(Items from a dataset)
· · · · · · ·
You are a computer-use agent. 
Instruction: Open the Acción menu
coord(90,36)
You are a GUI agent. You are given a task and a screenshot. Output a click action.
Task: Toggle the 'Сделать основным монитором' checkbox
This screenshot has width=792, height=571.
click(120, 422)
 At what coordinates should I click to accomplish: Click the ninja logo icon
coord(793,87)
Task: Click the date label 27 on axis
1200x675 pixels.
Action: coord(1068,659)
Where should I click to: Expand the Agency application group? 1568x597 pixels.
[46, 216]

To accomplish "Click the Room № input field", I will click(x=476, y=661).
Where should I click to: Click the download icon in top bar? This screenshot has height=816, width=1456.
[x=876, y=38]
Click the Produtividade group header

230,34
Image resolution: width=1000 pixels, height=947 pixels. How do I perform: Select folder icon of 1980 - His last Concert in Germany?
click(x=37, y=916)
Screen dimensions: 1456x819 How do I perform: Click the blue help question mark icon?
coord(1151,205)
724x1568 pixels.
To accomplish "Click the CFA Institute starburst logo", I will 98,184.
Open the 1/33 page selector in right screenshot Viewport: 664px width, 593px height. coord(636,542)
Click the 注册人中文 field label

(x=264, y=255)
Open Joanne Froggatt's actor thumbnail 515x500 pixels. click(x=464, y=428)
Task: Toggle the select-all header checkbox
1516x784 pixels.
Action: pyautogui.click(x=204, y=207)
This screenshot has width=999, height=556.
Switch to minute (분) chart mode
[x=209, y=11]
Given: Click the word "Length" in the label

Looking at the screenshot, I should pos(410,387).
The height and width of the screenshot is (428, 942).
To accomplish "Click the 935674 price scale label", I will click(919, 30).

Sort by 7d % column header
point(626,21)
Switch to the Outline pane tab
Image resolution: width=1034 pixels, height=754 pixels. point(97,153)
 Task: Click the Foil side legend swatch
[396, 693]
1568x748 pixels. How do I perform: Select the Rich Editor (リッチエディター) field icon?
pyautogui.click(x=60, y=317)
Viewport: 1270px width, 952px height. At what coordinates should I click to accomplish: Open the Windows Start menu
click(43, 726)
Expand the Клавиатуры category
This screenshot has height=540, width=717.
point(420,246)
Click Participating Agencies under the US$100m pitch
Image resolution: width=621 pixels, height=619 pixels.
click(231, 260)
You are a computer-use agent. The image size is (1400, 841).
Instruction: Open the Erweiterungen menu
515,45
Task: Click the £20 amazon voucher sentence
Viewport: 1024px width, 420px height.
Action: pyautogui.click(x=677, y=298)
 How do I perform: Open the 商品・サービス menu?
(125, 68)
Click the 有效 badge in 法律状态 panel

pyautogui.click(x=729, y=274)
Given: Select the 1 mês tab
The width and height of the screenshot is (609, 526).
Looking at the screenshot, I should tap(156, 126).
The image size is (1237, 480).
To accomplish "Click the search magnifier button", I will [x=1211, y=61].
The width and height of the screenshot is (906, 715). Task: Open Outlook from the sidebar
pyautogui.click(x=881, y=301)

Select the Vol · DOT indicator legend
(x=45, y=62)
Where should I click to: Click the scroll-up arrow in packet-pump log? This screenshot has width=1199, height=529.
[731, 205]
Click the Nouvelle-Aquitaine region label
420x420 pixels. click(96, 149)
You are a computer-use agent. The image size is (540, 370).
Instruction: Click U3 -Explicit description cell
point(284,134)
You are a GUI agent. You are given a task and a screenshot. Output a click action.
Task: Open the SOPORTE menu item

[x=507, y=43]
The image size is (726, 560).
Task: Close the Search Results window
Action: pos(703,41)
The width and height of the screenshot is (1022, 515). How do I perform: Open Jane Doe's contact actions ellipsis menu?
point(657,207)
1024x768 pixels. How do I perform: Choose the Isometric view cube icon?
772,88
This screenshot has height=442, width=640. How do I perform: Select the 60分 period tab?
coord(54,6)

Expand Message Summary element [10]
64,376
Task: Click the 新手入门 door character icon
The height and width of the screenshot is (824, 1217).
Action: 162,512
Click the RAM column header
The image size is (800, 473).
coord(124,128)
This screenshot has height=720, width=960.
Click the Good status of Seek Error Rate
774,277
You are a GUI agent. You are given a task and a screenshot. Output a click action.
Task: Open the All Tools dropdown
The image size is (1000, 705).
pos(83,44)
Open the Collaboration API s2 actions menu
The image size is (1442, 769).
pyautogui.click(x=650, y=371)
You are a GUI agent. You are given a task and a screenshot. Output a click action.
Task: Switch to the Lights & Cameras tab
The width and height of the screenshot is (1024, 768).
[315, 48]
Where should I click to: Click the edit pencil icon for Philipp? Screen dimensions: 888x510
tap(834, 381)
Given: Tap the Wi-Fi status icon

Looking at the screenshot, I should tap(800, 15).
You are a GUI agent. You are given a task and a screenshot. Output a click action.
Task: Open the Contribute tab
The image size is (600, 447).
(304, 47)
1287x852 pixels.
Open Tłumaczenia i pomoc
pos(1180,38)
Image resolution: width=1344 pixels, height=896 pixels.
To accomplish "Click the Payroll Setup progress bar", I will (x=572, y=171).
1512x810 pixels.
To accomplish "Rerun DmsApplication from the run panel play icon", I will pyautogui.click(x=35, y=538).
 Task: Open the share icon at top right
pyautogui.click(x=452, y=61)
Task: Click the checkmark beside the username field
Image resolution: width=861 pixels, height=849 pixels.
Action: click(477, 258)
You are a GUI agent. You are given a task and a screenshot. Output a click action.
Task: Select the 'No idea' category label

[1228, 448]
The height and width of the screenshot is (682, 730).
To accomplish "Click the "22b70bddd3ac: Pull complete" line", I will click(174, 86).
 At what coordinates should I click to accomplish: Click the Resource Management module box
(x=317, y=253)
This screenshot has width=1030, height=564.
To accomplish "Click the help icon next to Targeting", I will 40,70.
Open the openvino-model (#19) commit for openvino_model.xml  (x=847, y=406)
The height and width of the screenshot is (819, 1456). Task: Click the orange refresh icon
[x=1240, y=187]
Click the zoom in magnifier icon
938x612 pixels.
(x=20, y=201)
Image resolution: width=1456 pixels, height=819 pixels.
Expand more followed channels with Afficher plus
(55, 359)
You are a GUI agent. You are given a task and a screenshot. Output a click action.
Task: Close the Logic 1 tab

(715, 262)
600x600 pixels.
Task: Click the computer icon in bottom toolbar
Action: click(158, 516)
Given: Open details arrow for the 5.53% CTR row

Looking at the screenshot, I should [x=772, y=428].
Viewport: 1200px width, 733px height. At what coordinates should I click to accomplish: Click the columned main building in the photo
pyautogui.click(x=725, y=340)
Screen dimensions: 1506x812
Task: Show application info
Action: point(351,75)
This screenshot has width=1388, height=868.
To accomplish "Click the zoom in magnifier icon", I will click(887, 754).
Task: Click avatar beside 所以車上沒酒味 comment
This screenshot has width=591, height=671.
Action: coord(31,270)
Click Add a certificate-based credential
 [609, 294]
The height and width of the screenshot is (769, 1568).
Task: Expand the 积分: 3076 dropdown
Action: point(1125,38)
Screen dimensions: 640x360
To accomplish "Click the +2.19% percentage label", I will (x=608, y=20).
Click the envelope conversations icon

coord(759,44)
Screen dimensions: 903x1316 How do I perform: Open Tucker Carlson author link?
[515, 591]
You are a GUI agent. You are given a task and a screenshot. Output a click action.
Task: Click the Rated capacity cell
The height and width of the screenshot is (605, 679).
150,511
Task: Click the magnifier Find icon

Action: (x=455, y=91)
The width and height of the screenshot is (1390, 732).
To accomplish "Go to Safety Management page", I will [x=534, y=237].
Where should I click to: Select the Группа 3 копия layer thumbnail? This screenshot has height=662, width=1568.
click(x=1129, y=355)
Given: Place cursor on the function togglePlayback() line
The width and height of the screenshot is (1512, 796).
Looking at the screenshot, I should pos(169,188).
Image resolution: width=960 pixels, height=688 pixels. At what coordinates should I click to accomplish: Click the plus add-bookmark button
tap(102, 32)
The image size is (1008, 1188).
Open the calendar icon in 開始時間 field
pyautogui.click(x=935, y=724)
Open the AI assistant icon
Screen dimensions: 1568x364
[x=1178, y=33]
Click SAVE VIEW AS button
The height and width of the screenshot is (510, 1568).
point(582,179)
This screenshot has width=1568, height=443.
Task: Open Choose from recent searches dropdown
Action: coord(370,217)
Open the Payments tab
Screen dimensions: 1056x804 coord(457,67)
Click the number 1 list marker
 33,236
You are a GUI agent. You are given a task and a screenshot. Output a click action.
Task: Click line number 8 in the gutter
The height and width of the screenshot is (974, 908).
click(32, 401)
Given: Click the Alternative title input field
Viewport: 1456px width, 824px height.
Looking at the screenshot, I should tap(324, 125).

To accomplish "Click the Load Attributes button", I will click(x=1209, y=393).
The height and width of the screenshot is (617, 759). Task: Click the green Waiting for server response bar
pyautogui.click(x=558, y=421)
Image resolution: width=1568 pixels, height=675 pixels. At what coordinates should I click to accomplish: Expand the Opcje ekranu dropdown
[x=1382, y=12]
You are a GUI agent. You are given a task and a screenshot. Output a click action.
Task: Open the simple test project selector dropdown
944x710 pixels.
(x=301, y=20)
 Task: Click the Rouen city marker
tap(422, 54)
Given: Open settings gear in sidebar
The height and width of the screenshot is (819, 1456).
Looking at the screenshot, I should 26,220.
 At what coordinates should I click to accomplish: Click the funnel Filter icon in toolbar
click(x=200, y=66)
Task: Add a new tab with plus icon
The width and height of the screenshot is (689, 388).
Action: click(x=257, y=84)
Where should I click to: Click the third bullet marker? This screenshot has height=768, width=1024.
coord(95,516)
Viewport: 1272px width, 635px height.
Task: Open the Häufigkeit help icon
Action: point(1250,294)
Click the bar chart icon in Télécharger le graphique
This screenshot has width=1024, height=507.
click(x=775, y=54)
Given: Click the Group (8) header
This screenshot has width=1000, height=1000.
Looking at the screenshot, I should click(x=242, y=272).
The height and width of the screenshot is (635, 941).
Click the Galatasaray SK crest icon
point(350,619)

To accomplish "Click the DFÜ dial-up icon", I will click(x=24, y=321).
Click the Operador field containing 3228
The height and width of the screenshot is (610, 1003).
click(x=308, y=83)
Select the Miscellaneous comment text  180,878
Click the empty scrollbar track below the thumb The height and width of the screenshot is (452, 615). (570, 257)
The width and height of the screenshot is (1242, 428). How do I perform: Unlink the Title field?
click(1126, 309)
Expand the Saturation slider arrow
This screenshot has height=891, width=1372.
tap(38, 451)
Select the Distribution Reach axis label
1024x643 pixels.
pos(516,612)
· · · · · · ·
(THE TASK) Print the stretch of items from the line that contains "Open the Payments tab" through the line that contains "[x=1382, y=12]", both included, reproducing each line without any change.

(SOLVED PROBLEM)
Open the Payments tab
Screen dimensions: 1056x804 coord(457,67)
Click the number 1 list marker
 33,236
You are a GUI agent. You are given a task and a screenshot. Output a click action.
Task: Click line number 8 in the gutter
The height and width of the screenshot is (974, 908).
click(32, 401)
Given: Click the Alternative title input field
Viewport: 1456px width, 824px height.
Looking at the screenshot, I should tap(324, 125).

To accomplish "Click the Load Attributes button", I will click(x=1209, y=393).
The height and width of the screenshot is (617, 759). Task: Click the green Waiting for server response bar
pyautogui.click(x=558, y=421)
Image resolution: width=1568 pixels, height=675 pixels. At what coordinates should I click to accomplish: Expand the Opcje ekranu dropdown
[x=1382, y=12]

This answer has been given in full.